With more and more stations relying on FM translators to provide local service, a decision released last week emphasizes the importance of following the rules about the operations of these stations.  In the decision, the FCC’s Audio Division proposed to issue a $2,000 fine for an FM translator owner that failed to advise the FCC that it had switched the primary signal being rebroadcast by the translator, as required by the rules.  The Audio Division concluded that, for about a month, the translator was not rebroadcasting what had been specified as the primary station.  During that time, as the translator was rebroadcasting a local station that already had a translator serving much of the same area, the licensee was also faulted for not making a “technical need” showing as to why it was rebroadcasting the same signal to substantially the same area.  Two translators cannot rebroadcast the same signal to the same area without special permission if there is substantial overlap of the service area of one translator station with the other.
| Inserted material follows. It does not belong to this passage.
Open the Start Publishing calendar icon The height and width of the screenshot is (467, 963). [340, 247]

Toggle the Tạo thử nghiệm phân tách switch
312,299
The violations were discovered as a result of a petition filed against the translator’s license application by a local organization, highlighting that a station’s actions may be watched by others in their markets.  The proposed fine would have been $7,000 but the FCC staff found that the violations were not prolonged and that the translator owner had no history of prior offenses.  Given the potential for problems that can ensue should a translator operator be found in violation of the rules, as the FCC has made clear in the past (see for instance, this decision about a translator rebroadcasting a primary station that had been off the air, and our article here about another that was operating with facilities different than set out in its license), be sure that you are observing all the rules that apply to their operations.